▶ **EXERCISE PROMPT**: Please rewrite the part that opens with the line containing "Describe the element" and closes with the line containing "svg-text: Clear is", swapping "screenshot" for "capture" and keeping everything else the same. Leave the pictures out of your answer.

▶ **RECORDS PROVIDED**:
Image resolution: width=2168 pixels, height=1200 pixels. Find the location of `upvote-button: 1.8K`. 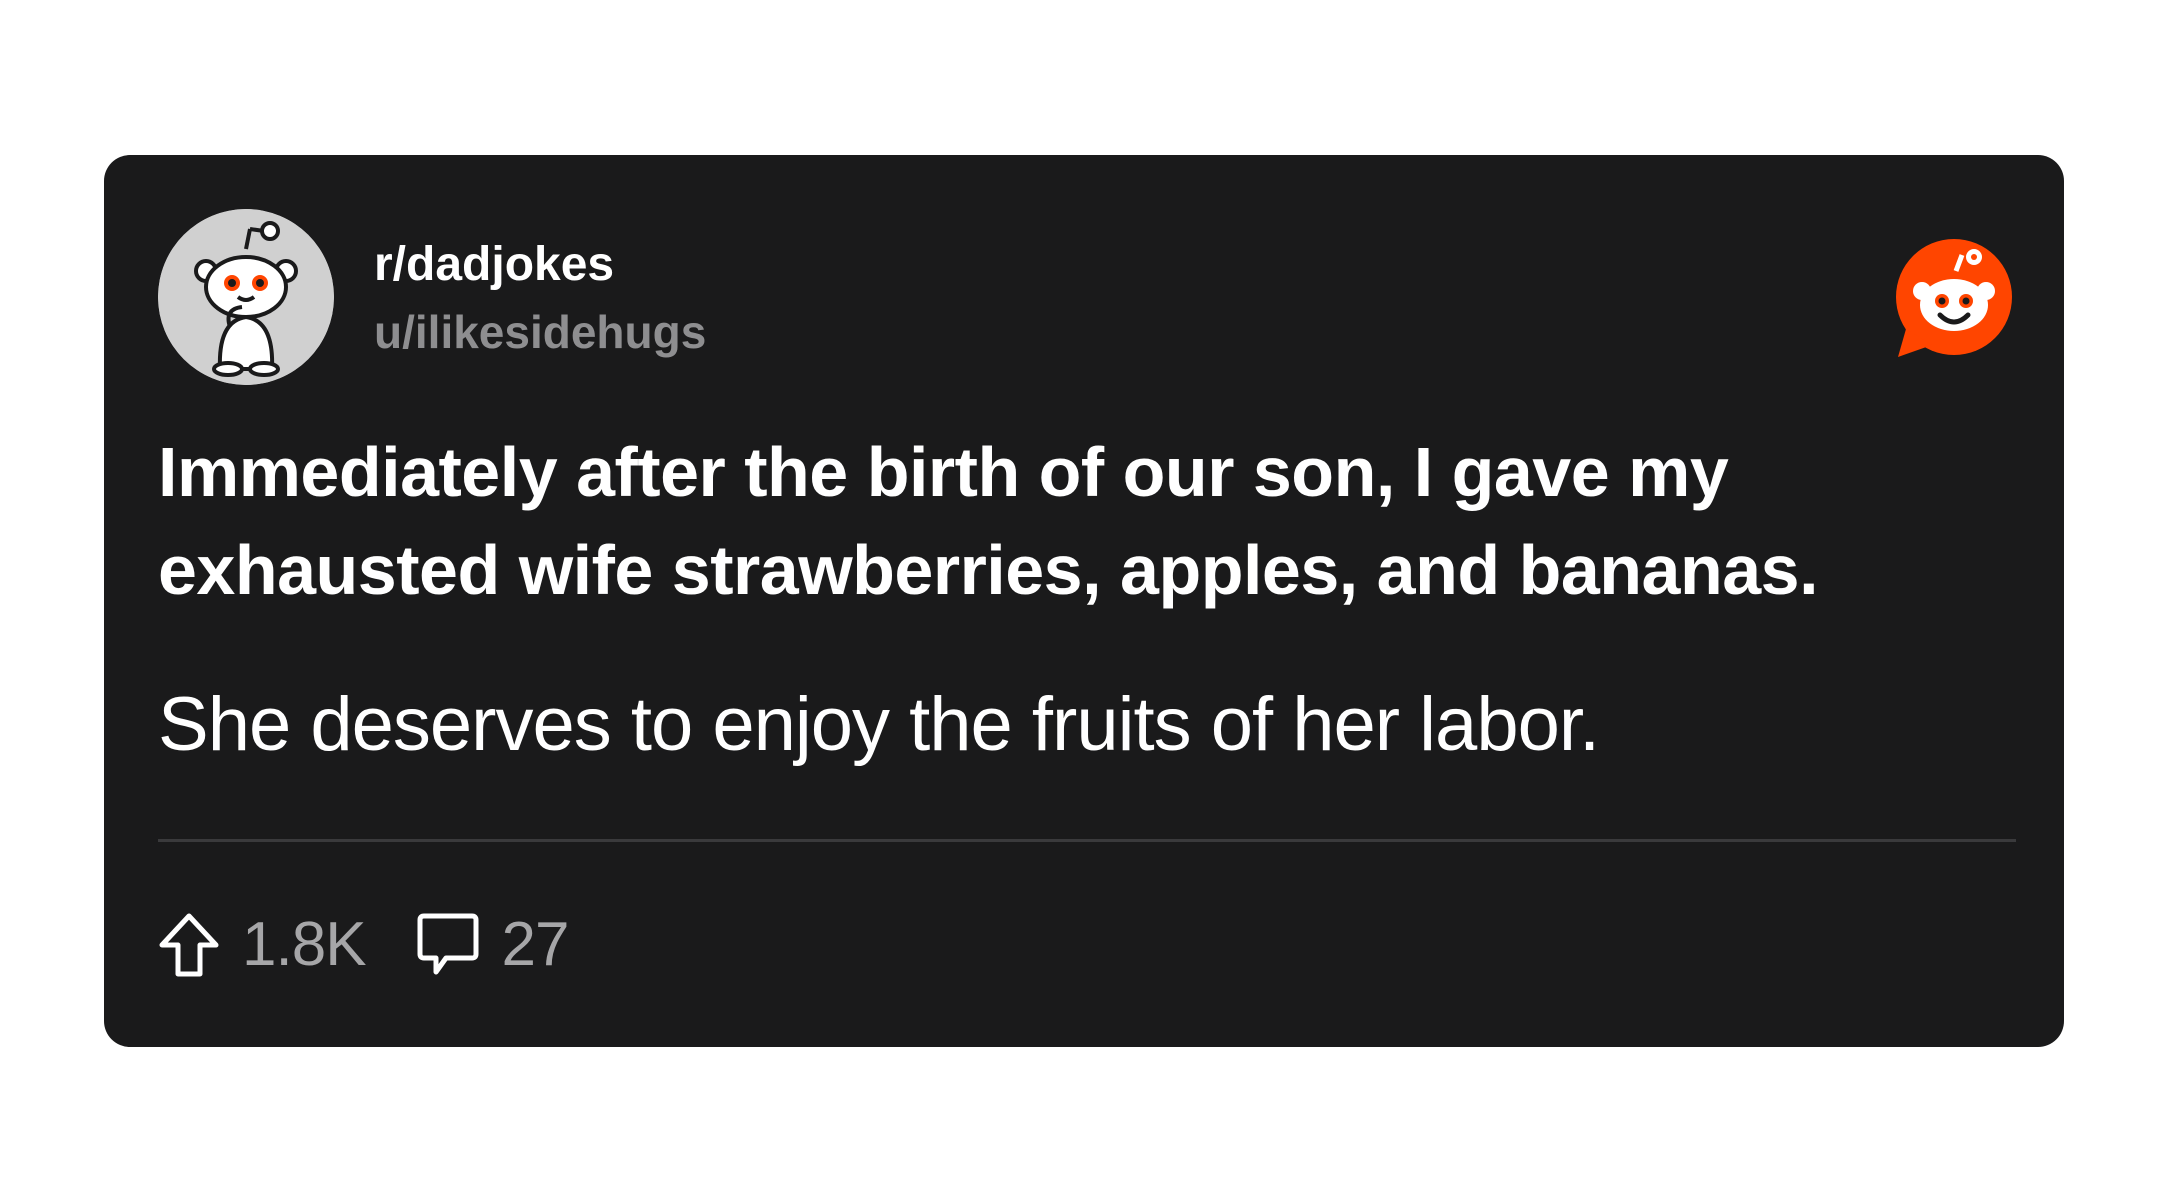

upvote-button: 1.8K is located at coordinates (262, 945).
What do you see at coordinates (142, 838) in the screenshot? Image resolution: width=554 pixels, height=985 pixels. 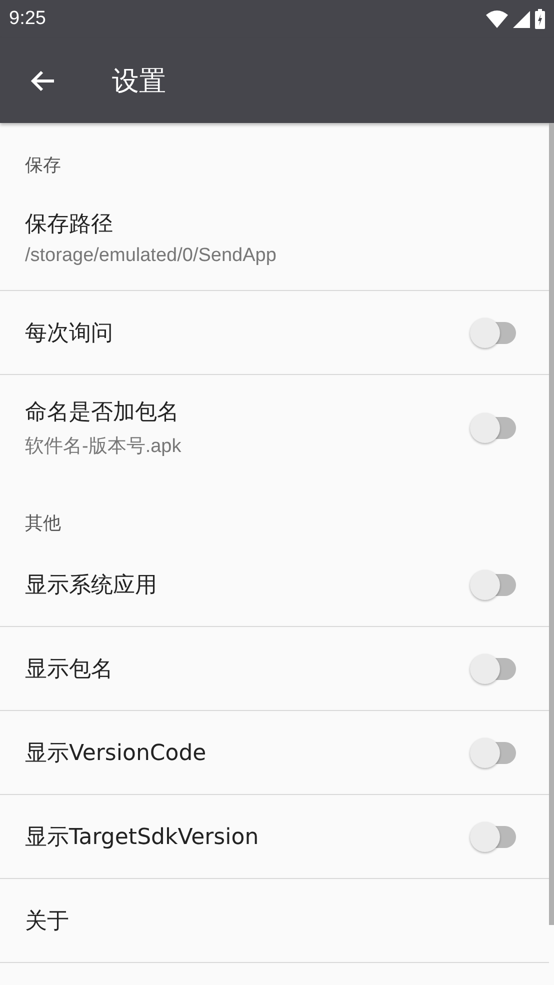 I see `preference-title: 显示TargetSdkVersion` at bounding box center [142, 838].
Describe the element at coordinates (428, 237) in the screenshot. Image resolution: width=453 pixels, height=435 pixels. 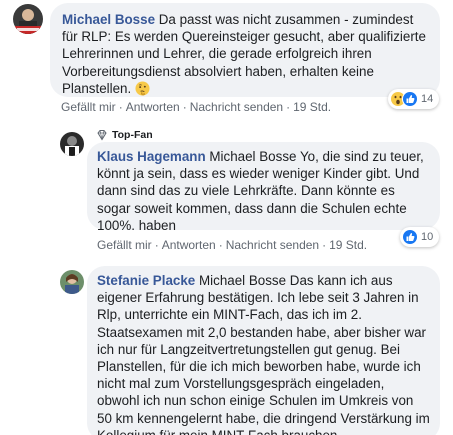
I see `reaction-count: 10` at that location.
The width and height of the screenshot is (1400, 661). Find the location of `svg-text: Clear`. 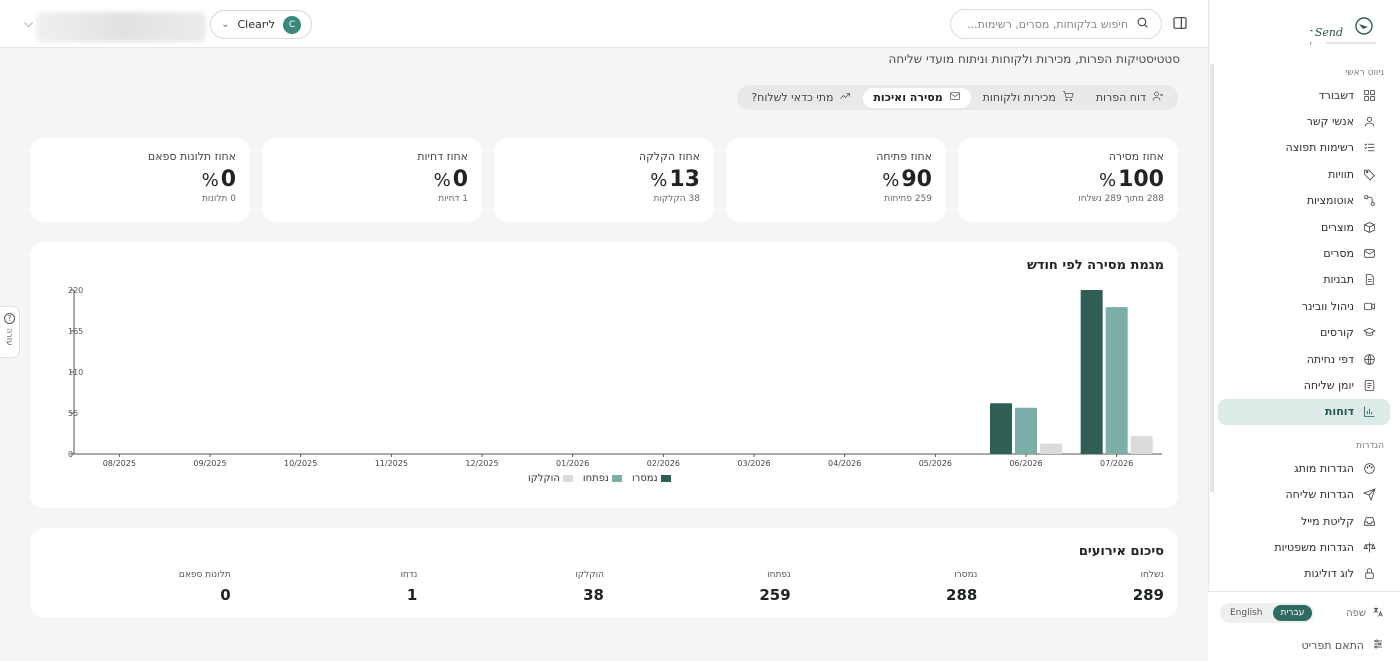

svg-text: Clear is located at coordinates (1312, 44).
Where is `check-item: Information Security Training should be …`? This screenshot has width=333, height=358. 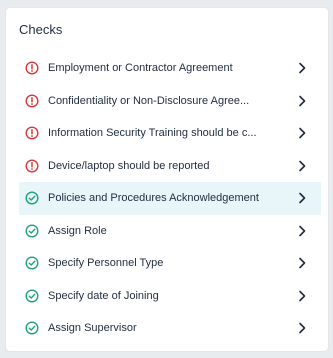 check-item: Information Security Training should be … is located at coordinates (170, 134).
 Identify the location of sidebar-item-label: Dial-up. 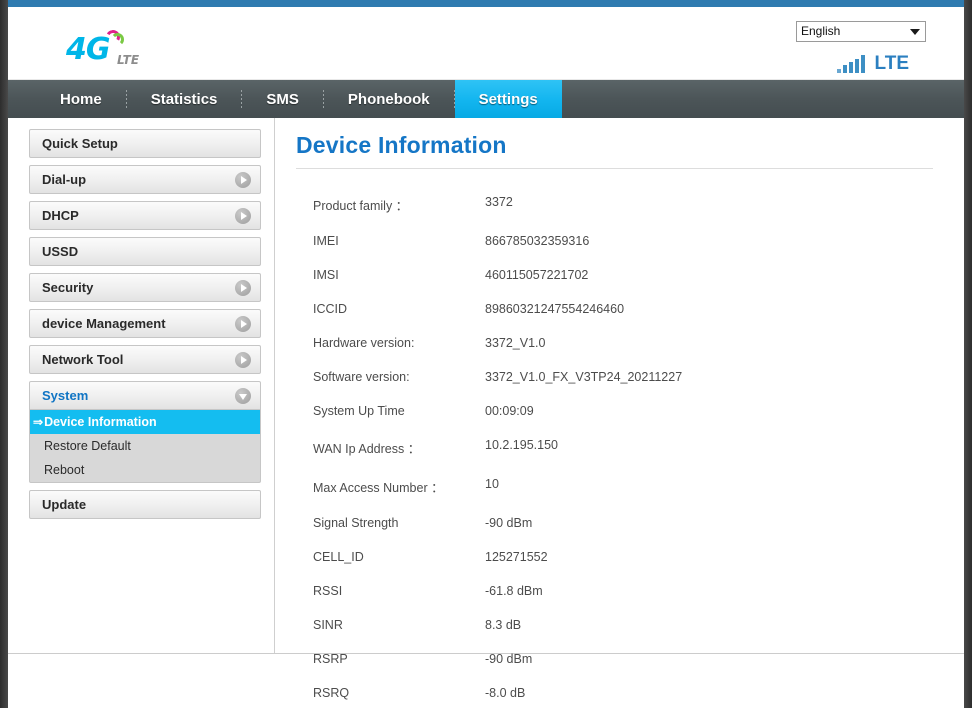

▶ **REPLY TO THE EXERCISE**:
Describe the element at coordinates (428, 237) in the capture. Image resolution: width=453 pixels, height=435 pixels. 
I see `reaction-count: 10` at that location.
The width and height of the capture is (1400, 661). Find the location of `svg-text: Clear`. 

svg-text: Clear is located at coordinates (1312, 44).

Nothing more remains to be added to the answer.